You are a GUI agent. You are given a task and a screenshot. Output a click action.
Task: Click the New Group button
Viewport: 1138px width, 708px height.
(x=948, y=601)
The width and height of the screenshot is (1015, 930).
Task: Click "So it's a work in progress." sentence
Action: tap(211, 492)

## Work request
Leaving no line out, return the data above verbatim.

## Result below
You are a GUI agent. You are given a task and a screenshot. Output a click action.
Task: Click the New Group button
Viewport: 1138px width, 708px height.
(x=948, y=601)
The width and height of the screenshot is (1015, 930).
Task: Click "So it's a work in progress." sentence
Action: tap(211, 492)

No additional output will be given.